A Question on Rushes and Standard Deviation

[tempest7178]

After reading Mason Malmuth's Essay "A Look at Rushes: Part 1" in Poker Essays Vol. 2 I was fascinated by the ability to measure short term luck. I tried to apply this to an idea proposed by my friend. He would like to stay at 2/4 and 8 table instead of moving up in the ranks. He sees it as a relatively risk free way of easily building up the bankroll as well as accumulating a fair amount of cash. I have wanted to see if this idea works out.

Mason Malmuth says that a typical 20-40 expert that can beat the 20-40 Vegas game for 1 Big Bet an hour should expect a standard deviation of $500 or 12.5 BB an hour. Results will be contained within 3 standard deviations or 37.5 BB an hour which means the expert could be a $1540 winner or a $1460 loser. He writes that this should happen approximately 3 times every 1000 hours.

My Question:

Now, in trying to relate this to 2/4 at Party I assumed that the Standard Deviation of 12.5 BB an hour would remain the same. (Should it? How do you adjust this for a much weaker game?) Assuming we can beat the 2/4 game for 2 BB an hour (we hope to beat it for more) and play 8 tables at once, that is $64 an hour. I treated this $64 simply as "1 Big Bet." So the standard deviation is $800 and we can expect to win or lose anywhere from +$2400 to -$2336 3 times every 1000 hours of live play. I calculated that an hour of online play 8-tabling is the equivalent of 12 hours of live play. 60 hands per hour as opposed to 40 hands per hour live as well as the 8 tables at once. So this means that a swing as large as +2400 to -2336 should happen 3 times every 83 hours of 8 tabling online. Or, if we were to average 20 hours of play a week, once every 1.3 weeks.

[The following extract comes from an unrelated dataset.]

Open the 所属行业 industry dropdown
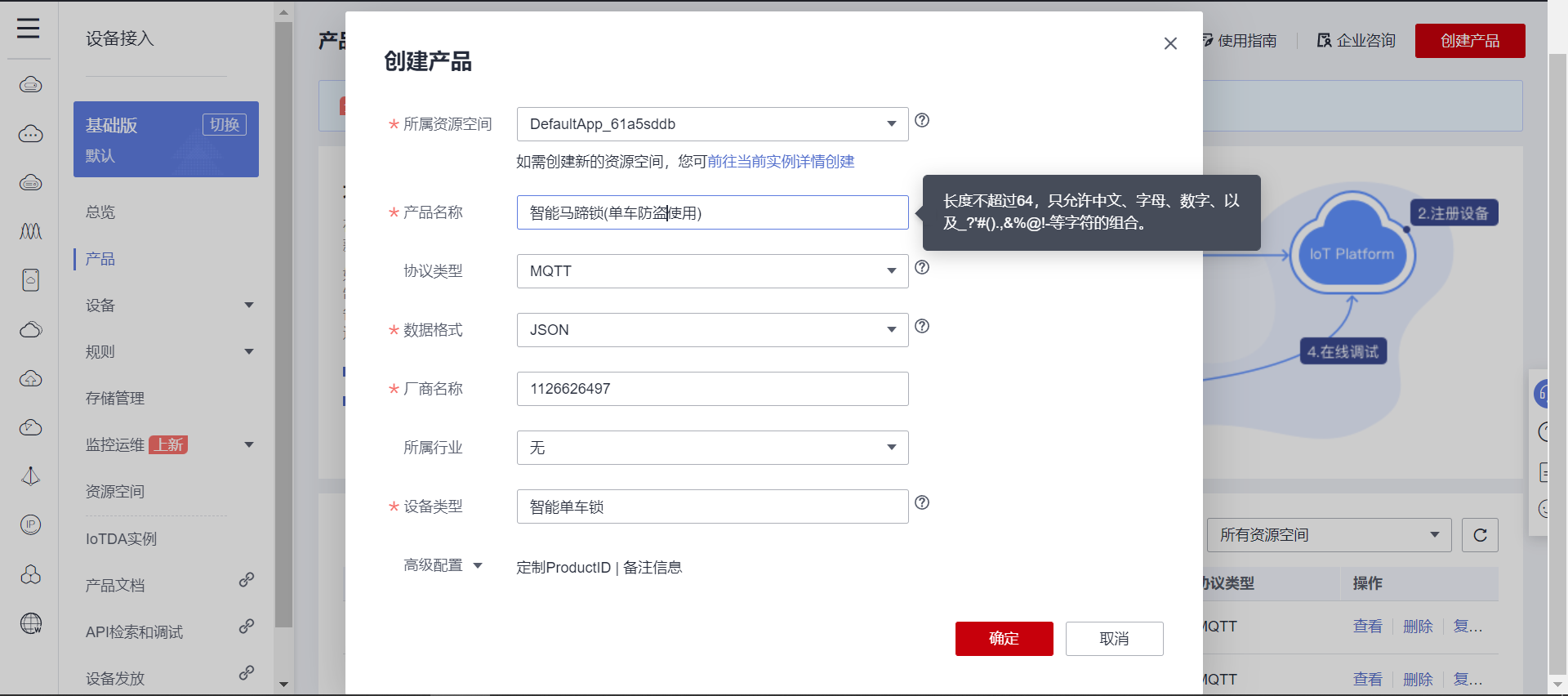 (712, 448)
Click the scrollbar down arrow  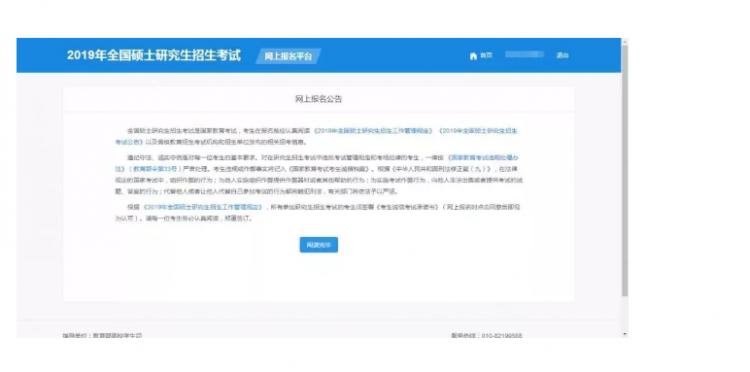click(x=625, y=334)
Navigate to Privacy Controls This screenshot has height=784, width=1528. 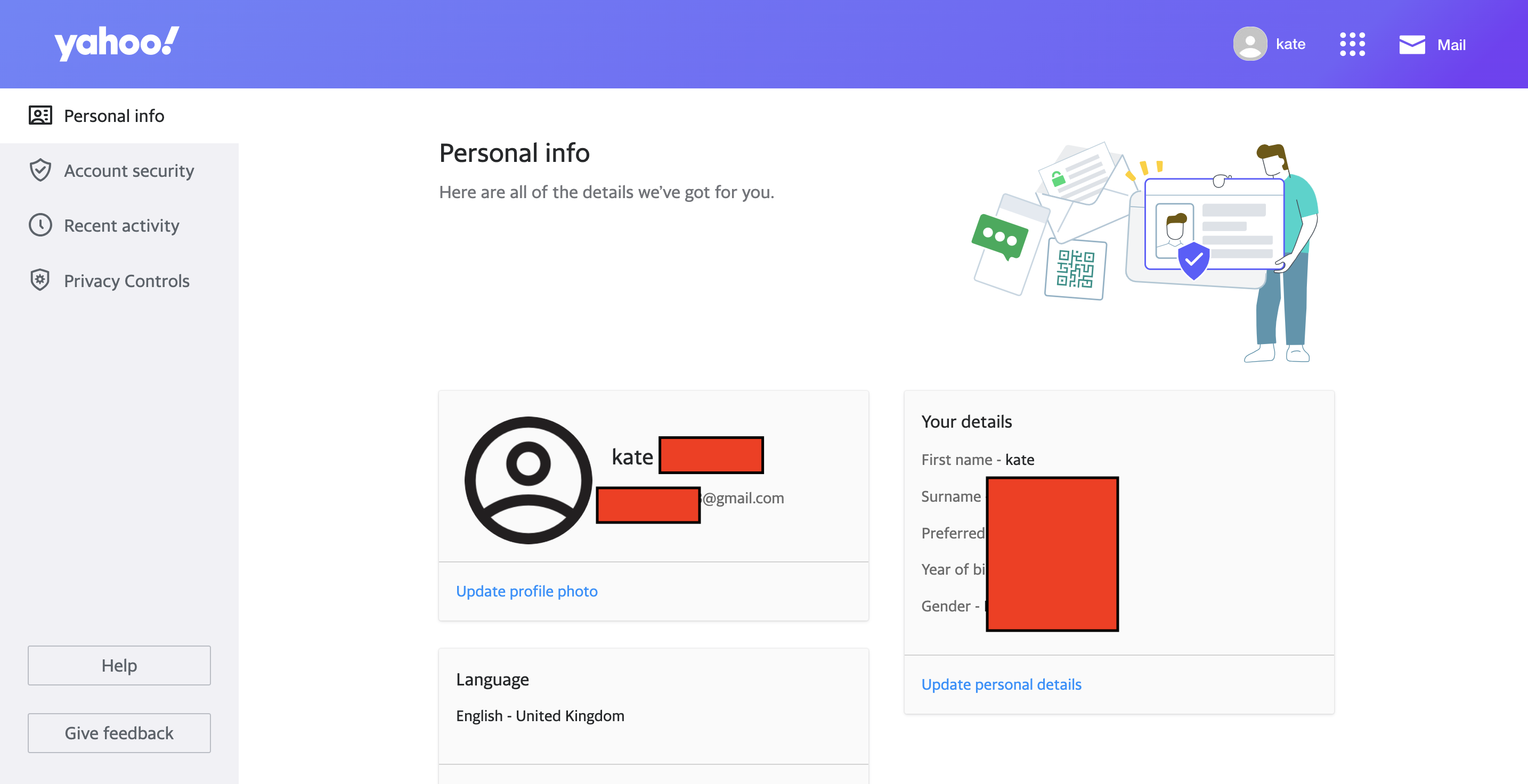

This seems like quite the roller coaster ride. I didn't think 8 tables of 2/4 could theoretically get this wacky. Is my thinking wrong here? How do you adjust the standard deviation for very soft games? My friend was hoping to be able to play approximately 20 hours a week for 50 weeks and in a years time have made around $60,000-$70,000. I thought it sounded like a pretty easy way (although rather time intensive) of making a lot of cash without the added stress of dealing with "tough" competition. Does anyone see anything wrong with this thinking? Also, is is there any way that the softness factor in 2/4 (ie. people check-calling with the nuts on the river, has happened to me twice while playing a total of 1000 hands at 2/4) make it worth staying at over trying this out at 3/6?

[pzhon]

The standard deviation scales as the square root of the number of hands played, not linearly. Playing 9 tables of 2-4 produces variations about the size that 1 table of 6-12.

If 40 hands of 2-4 is worth 4+-50, then 480 hands of 2-4 is worth 48+-173.